A Second Chance At Eden - A bitek habitat orbiting Jupiter, mining the He3 fuel on which Earth is dependent, Eden is a mini-nation of radical politics and even more radical technology. Then its creator, Penny Maowkavitz, is murdered in full view but no-one can identify the perpetrator or even the motive.

This is the main story in this collection. It's a detective story set in 2090 and it tells about the events leading up to the formation of the Edenist society. Fans of Night's Dawn will love this one as we get a good introduction to bitek habitats and affinity.
New Days Old Times - Settlers came to the planet Nyvan hoping for a lifestyle free of Earthbound hatreds. Alas, though environments may change, human nature does not.

Set in 2245, this is a fairly straightforward and standard fodder sci-fi tale.
Candy Buds - The crime-lord Laurus rules Kariwak with an iron fist, jealously guarding control of the bitek trade. But when an astonishing new substance appears on the streets, virtual reality takes on an entirely new dimension.

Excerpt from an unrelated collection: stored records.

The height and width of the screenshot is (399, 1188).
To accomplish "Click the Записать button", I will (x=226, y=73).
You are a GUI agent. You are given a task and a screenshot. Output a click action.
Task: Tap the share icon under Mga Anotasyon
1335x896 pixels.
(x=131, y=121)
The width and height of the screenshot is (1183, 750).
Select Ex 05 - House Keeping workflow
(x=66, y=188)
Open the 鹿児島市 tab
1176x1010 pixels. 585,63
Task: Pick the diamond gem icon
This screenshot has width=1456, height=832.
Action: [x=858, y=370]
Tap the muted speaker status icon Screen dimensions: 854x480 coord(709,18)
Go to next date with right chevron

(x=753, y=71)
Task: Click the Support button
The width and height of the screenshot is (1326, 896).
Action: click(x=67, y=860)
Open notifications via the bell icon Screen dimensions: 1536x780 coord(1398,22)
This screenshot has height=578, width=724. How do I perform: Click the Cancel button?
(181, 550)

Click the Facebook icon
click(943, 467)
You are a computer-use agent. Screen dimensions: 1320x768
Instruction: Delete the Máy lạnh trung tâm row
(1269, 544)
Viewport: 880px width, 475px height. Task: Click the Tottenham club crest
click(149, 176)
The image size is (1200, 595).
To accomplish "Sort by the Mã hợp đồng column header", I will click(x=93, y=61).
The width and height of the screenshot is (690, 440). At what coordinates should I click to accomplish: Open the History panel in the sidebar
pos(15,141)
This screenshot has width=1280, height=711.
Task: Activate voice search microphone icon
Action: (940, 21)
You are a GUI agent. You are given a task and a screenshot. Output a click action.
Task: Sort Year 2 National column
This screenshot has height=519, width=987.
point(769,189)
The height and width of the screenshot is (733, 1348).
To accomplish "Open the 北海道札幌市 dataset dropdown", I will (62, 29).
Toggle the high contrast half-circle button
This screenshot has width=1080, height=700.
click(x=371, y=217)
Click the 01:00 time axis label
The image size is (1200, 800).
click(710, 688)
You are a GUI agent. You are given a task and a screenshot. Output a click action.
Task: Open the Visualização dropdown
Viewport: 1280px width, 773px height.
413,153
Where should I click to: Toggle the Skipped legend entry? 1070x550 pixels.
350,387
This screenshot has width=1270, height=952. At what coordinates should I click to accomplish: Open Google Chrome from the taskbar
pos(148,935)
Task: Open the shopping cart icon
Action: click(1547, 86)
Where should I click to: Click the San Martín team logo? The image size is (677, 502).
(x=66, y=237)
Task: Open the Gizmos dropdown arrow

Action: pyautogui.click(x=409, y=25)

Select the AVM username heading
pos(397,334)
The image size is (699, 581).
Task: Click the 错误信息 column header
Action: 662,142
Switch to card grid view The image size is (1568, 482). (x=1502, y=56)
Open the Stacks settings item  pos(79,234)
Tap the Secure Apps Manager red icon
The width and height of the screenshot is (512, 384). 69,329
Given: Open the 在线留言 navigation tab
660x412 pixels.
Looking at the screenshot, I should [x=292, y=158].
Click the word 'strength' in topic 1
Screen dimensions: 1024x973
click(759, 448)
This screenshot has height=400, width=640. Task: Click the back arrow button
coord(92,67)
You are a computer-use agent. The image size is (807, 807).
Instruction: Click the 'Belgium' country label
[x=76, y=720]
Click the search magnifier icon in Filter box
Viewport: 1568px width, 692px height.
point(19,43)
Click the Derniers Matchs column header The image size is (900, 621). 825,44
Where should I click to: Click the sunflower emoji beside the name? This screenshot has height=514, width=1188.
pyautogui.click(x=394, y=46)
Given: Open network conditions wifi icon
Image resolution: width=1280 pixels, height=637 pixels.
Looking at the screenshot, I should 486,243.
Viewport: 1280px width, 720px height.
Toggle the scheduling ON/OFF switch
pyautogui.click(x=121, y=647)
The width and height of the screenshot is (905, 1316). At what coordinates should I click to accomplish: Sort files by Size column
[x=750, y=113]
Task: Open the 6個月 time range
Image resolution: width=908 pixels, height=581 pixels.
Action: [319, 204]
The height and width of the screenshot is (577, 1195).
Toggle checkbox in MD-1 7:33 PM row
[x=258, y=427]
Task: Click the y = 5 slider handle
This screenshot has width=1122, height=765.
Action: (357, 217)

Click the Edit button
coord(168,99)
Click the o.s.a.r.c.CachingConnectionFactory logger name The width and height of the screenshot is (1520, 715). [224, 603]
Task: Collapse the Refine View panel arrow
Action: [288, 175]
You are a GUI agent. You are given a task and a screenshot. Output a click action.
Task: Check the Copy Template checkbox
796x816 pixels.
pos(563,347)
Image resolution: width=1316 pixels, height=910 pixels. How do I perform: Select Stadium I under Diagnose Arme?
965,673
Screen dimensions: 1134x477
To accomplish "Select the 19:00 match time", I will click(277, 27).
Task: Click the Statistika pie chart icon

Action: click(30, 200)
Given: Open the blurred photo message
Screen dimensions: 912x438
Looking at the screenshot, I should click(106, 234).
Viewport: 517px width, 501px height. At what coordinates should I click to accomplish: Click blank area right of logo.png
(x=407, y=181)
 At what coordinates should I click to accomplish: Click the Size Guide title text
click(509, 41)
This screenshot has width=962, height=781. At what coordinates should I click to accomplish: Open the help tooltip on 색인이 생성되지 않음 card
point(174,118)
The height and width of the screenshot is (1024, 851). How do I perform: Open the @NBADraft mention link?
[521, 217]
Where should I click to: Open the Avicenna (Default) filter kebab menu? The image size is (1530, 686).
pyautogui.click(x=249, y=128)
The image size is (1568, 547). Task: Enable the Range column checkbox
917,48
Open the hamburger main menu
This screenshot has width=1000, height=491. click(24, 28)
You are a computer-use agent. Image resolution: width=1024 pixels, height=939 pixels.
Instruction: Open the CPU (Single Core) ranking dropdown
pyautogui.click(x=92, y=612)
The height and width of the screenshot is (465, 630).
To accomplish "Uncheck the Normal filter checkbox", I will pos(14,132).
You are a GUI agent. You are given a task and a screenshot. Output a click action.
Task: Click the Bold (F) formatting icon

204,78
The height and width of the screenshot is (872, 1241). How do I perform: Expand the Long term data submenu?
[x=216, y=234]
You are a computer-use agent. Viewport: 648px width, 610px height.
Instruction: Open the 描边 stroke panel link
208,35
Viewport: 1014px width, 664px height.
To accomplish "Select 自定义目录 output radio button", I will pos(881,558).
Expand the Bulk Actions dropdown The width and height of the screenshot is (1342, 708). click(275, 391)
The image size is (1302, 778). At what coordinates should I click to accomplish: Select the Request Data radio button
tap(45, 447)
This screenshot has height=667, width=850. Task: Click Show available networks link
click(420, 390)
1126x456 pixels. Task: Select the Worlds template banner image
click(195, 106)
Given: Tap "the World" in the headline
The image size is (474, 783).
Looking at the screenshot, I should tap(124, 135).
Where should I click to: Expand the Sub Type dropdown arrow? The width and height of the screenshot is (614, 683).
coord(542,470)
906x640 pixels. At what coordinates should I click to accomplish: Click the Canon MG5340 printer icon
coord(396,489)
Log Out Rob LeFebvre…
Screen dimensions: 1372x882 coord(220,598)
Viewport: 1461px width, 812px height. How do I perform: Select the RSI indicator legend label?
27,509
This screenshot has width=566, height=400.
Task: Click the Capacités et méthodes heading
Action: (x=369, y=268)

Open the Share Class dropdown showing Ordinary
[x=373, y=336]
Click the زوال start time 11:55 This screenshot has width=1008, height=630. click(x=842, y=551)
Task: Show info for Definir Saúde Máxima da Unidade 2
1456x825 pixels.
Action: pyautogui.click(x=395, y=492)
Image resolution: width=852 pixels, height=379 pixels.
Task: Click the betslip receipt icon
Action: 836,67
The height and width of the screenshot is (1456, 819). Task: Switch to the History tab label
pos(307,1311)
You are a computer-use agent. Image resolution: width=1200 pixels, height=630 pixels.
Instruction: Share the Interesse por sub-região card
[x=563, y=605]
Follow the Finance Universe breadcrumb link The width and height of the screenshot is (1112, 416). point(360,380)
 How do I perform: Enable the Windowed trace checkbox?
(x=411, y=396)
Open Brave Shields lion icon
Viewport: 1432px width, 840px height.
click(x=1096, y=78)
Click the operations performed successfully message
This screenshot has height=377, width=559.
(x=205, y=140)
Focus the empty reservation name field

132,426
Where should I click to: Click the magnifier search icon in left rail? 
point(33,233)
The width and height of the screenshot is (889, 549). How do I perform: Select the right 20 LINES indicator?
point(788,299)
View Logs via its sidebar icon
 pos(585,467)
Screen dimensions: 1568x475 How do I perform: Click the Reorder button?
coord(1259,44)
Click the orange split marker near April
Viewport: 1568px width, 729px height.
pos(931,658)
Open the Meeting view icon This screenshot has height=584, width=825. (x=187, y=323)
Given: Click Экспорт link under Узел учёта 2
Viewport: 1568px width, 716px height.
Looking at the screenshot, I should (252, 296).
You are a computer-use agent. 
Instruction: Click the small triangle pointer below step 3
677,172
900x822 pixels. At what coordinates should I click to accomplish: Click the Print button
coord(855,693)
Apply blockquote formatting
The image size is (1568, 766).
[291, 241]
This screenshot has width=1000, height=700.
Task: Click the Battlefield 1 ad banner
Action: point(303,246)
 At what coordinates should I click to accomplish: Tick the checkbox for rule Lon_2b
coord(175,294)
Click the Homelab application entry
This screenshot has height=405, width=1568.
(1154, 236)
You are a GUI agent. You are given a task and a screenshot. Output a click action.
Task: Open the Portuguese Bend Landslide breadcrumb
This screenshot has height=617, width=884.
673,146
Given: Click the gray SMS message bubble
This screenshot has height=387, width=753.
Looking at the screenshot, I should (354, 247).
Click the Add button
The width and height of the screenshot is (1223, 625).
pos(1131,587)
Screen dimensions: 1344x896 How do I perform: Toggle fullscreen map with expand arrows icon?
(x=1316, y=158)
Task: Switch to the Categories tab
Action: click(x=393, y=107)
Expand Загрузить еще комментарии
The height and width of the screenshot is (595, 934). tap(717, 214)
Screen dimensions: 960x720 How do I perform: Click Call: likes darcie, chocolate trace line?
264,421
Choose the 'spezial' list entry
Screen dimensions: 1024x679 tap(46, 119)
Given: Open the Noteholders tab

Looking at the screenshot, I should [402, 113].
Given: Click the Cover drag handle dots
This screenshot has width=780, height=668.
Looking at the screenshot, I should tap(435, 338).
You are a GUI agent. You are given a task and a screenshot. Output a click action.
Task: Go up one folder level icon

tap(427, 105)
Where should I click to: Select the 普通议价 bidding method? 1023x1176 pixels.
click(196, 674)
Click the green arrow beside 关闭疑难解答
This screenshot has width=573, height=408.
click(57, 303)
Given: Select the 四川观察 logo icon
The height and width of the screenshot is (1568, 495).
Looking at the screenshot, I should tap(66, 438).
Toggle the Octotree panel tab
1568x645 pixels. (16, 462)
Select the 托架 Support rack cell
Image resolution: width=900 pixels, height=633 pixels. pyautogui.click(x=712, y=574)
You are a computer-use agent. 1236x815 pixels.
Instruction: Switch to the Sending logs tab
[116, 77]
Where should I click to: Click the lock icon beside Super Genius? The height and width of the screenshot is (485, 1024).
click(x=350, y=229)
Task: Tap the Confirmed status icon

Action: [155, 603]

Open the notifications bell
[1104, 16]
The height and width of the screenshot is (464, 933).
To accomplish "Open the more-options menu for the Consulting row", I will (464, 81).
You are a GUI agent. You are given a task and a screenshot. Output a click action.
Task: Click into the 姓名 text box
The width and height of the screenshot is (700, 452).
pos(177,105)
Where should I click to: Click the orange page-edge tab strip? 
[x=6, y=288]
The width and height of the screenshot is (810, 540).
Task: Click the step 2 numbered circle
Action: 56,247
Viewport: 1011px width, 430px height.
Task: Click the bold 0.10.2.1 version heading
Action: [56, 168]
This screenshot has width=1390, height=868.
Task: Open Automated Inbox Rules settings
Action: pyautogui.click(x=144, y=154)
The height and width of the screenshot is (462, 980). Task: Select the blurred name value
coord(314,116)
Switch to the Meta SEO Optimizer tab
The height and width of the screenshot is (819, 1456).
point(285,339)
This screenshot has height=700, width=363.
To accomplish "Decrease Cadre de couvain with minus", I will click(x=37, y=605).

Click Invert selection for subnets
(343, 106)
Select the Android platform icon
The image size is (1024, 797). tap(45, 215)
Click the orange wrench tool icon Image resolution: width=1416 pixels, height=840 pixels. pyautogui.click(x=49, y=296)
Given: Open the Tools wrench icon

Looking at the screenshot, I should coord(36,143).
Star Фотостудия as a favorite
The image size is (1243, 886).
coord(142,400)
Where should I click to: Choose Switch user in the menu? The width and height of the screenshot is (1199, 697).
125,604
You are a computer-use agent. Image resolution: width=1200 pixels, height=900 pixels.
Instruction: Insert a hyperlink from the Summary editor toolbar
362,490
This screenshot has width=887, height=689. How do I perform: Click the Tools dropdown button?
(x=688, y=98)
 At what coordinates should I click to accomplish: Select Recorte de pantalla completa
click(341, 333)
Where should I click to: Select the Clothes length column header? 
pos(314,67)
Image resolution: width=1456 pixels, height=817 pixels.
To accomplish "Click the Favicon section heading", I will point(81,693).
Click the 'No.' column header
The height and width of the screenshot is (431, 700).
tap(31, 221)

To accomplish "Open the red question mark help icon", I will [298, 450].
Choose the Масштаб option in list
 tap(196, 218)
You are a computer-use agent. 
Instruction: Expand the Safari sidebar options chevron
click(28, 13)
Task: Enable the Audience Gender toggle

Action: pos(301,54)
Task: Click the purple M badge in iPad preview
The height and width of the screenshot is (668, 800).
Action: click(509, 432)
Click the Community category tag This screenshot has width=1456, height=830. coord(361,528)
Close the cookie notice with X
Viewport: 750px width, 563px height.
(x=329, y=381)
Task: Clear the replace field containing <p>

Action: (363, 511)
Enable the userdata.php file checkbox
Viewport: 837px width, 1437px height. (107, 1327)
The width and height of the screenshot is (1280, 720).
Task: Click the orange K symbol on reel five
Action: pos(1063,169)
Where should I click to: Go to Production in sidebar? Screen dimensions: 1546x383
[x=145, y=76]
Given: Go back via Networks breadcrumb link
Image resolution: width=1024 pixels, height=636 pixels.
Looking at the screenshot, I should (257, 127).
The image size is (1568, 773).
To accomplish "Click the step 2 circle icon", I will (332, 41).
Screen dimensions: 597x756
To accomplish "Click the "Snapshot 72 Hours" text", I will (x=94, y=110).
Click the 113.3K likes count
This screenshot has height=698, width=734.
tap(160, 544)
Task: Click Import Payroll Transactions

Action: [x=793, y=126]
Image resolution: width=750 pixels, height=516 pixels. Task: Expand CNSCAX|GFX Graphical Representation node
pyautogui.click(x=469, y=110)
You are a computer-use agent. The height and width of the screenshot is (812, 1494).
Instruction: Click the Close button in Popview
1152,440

First published in New Worlds #2, 1992, this is set in 2393 and is a pretty good tale where two ragtag children, one disabled, start producing an amazing virtual reality drug and soon come to the attention of the local bad guy. Good twist at the end as well.
Deathday - On a desolate planet, a man wages an obsessive campaign of retribution against the last survivor of an alien race. But vengeance can cut both ways.

First published in Fear magazine, February 1991, this is another fairly straightforward and standard fodder sci-fi tale.
The Lives And Loves Of Tiarella Rosa - A passion that spans two generations of woman...and endures beyond.

First appeared in a different form as Spare Capacity in New Worlds #3 in 1993 and it's an excellent short story about relationships enduring beyond the normal lifespan.
Escape Route - the starship Lady Macbeth encounters a long-abandoned alien spacecraft with its escape route still intact - but leading where and is the craft as empty as it seems?

This was first published in Interzone in 1997 and was the spur that started Hamilton off writing the Night's Dawn Trilogy. Set in 2586, it's a story about Joshua calvert's father Marcus and his ship, the Lady Macbeth. Good stuff and an excellent link to the trilogy with the ship and the hero's father.

All in all, this set of well-written short stories is an excellent addition for anyone that has read, or is intending to read, the Night's Dawn Trilogy. Major events in the timeline are explained between each tale so you get an idea of how technology progressed through the stories up until just before the start of Night's Dawn.